RECORDS SUPPLIED ::
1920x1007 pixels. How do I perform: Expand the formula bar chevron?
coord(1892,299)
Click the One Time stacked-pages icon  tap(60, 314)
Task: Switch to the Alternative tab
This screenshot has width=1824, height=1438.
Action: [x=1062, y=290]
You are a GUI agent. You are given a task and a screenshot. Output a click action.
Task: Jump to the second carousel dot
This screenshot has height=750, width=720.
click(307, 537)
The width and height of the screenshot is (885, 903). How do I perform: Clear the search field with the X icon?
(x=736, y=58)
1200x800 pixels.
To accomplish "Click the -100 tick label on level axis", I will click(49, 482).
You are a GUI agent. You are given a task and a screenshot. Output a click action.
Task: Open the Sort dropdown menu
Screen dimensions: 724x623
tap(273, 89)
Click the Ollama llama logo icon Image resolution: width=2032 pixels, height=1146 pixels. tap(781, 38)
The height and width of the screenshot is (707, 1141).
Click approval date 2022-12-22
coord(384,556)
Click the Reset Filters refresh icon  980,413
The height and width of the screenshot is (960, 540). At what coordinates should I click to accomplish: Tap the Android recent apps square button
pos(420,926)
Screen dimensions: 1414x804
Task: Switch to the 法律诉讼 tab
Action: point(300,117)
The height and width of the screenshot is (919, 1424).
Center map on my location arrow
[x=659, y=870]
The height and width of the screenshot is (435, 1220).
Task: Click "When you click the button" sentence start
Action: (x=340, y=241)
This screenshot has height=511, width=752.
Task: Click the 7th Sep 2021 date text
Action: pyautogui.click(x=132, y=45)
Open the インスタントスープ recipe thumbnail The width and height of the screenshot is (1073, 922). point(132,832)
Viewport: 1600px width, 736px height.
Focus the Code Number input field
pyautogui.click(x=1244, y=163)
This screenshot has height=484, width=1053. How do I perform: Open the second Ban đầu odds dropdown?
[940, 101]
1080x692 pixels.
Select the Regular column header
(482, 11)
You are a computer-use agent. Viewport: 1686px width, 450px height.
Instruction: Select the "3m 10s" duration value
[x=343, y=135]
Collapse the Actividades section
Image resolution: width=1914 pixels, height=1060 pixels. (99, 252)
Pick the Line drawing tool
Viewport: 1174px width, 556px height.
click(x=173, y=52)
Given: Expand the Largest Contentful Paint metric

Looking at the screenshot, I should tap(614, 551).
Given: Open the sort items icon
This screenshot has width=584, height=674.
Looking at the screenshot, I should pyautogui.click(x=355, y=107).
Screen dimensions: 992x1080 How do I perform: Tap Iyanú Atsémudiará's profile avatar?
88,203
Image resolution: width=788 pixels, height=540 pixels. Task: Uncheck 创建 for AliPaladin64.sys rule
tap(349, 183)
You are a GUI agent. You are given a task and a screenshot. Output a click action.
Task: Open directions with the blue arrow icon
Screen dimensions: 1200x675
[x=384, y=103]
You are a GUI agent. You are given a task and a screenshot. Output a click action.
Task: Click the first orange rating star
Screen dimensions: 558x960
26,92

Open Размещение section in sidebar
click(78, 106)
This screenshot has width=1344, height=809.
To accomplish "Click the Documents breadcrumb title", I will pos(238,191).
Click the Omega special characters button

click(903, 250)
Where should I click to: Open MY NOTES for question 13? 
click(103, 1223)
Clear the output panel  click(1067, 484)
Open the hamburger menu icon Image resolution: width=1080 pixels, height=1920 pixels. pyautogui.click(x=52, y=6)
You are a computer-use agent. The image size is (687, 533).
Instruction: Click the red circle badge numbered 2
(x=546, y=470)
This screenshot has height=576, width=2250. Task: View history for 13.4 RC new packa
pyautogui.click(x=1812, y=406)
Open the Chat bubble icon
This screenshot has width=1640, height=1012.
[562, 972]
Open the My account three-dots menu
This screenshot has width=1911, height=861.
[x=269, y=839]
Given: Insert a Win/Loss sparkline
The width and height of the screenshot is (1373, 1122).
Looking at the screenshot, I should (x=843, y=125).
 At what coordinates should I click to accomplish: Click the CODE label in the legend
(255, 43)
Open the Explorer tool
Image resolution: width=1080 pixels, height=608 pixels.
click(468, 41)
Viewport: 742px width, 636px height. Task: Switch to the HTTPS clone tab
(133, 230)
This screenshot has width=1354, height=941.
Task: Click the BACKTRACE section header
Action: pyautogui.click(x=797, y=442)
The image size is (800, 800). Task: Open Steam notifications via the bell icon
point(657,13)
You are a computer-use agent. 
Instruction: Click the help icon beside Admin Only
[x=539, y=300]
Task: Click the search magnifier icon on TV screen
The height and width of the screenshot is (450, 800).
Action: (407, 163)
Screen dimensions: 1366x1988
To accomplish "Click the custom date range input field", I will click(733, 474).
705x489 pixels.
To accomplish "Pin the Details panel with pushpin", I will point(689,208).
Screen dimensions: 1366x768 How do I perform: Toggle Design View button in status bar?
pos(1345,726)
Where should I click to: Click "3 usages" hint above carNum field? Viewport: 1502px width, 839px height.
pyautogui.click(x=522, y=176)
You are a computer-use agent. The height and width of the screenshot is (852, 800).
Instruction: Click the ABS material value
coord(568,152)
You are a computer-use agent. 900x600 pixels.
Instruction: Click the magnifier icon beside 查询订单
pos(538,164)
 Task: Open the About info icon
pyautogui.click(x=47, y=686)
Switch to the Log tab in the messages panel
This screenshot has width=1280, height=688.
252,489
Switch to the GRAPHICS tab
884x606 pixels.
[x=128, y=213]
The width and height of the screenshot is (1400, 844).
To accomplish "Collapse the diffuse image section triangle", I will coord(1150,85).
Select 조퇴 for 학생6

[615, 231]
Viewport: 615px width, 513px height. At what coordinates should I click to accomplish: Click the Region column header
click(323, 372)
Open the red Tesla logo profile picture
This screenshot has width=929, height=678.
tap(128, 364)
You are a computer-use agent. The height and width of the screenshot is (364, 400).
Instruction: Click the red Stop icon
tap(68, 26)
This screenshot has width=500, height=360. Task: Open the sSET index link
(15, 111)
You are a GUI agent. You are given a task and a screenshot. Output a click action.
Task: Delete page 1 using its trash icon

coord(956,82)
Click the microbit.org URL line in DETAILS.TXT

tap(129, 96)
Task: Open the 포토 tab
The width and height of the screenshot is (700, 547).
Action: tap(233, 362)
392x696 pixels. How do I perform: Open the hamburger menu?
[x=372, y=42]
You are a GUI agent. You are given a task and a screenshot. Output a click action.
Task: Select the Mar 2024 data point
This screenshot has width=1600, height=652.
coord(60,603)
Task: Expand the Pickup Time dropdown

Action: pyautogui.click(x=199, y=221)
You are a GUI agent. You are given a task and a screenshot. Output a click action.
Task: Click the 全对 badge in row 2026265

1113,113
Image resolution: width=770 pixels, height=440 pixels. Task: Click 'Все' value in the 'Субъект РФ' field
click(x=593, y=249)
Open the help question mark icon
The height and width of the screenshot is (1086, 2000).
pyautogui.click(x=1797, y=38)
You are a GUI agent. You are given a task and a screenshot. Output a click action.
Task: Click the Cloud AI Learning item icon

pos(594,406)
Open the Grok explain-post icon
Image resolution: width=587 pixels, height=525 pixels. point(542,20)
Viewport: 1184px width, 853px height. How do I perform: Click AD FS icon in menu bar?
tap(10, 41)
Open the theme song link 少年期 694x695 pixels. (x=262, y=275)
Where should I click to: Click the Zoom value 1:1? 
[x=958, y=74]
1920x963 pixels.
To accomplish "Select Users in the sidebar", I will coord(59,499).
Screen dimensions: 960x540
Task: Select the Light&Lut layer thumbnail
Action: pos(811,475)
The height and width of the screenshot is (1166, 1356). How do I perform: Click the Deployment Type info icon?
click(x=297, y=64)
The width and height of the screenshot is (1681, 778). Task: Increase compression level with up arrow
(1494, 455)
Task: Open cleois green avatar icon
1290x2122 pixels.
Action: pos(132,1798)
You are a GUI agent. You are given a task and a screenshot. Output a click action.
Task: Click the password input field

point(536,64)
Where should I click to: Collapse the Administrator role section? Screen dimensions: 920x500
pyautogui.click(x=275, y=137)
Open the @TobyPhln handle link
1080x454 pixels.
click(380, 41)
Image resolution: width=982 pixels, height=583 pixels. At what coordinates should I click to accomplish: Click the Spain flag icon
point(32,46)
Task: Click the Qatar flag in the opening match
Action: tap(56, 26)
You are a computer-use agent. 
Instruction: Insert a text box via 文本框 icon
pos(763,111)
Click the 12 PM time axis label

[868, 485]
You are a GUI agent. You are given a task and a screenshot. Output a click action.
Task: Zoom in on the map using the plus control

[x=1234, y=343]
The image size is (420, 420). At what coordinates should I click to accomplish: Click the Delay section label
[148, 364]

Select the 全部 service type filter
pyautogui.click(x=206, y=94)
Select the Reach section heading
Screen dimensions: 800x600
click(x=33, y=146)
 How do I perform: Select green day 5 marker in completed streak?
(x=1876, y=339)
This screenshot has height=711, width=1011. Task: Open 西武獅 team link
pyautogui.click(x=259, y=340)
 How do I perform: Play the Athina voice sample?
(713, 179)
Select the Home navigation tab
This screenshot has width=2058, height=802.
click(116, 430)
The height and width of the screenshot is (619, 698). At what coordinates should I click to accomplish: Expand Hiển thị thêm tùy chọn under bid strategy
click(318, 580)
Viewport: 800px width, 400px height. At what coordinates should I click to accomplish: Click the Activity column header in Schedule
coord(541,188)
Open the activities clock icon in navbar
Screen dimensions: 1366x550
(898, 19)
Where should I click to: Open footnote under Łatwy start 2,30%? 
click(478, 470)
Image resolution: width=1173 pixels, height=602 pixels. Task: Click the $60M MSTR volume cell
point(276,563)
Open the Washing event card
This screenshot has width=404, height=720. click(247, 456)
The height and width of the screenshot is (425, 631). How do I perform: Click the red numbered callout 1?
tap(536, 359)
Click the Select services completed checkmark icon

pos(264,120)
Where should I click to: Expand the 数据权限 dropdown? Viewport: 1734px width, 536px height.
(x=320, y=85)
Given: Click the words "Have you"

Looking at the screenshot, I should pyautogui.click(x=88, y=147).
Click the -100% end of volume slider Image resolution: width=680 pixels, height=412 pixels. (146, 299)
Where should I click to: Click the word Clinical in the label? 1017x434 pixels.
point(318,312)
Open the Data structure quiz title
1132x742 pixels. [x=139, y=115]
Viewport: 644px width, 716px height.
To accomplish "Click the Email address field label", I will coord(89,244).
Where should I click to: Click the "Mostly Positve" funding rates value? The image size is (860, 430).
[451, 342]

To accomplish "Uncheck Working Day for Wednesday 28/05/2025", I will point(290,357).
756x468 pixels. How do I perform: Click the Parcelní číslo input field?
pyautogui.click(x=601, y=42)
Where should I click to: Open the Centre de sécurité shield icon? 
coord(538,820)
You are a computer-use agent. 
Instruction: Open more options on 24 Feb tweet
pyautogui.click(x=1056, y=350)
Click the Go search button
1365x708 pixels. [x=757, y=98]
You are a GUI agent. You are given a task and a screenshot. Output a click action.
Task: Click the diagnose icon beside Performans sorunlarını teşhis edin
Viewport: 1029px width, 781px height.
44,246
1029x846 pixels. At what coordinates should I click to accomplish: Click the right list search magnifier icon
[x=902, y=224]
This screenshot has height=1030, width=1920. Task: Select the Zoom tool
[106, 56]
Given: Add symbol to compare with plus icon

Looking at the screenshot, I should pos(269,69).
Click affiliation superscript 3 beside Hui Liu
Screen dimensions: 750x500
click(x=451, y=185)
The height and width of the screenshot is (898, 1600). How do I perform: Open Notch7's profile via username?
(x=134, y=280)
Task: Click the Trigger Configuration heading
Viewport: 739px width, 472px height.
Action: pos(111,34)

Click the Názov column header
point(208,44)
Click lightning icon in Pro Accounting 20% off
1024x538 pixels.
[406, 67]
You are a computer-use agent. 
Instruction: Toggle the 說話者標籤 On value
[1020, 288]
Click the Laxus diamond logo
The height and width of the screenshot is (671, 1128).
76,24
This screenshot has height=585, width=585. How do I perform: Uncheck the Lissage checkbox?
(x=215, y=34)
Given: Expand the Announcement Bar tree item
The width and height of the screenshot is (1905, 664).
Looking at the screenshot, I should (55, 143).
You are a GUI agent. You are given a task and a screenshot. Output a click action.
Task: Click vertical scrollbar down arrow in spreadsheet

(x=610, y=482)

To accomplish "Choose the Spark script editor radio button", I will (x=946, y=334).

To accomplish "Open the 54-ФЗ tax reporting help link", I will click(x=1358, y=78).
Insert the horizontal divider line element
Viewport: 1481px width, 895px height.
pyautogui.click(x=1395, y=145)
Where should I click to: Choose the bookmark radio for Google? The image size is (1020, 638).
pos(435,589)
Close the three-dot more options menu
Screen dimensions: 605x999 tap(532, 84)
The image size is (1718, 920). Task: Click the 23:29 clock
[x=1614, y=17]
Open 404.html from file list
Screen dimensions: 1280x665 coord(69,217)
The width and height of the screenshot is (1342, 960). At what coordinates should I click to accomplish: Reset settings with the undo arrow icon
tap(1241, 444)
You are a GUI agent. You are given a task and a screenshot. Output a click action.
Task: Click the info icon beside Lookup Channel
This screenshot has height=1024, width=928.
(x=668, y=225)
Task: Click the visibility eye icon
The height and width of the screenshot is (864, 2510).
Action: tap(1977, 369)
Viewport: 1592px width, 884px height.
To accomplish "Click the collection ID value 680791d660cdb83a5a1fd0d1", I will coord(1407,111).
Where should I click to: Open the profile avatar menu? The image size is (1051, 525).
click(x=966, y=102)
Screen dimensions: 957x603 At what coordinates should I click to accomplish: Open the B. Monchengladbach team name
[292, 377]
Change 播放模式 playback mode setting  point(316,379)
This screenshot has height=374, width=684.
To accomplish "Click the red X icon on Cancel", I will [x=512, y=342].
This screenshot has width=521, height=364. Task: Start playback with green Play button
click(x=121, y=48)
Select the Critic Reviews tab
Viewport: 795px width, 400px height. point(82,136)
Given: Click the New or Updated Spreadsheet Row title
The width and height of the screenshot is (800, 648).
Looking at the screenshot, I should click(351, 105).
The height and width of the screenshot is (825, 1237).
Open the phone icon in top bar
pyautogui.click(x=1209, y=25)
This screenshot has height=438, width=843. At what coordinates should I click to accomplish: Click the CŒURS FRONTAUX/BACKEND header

WHAT IS BEING ASKED ::
The answer should consist of all lines from the records above that hold the word "panel".

RESPONSE BELOW ::
Clear the output panel  click(1067, 484)
To accomplish "Pin the Details panel with pushpin", I will point(689,208).
Switch to the Log tab in the messages panel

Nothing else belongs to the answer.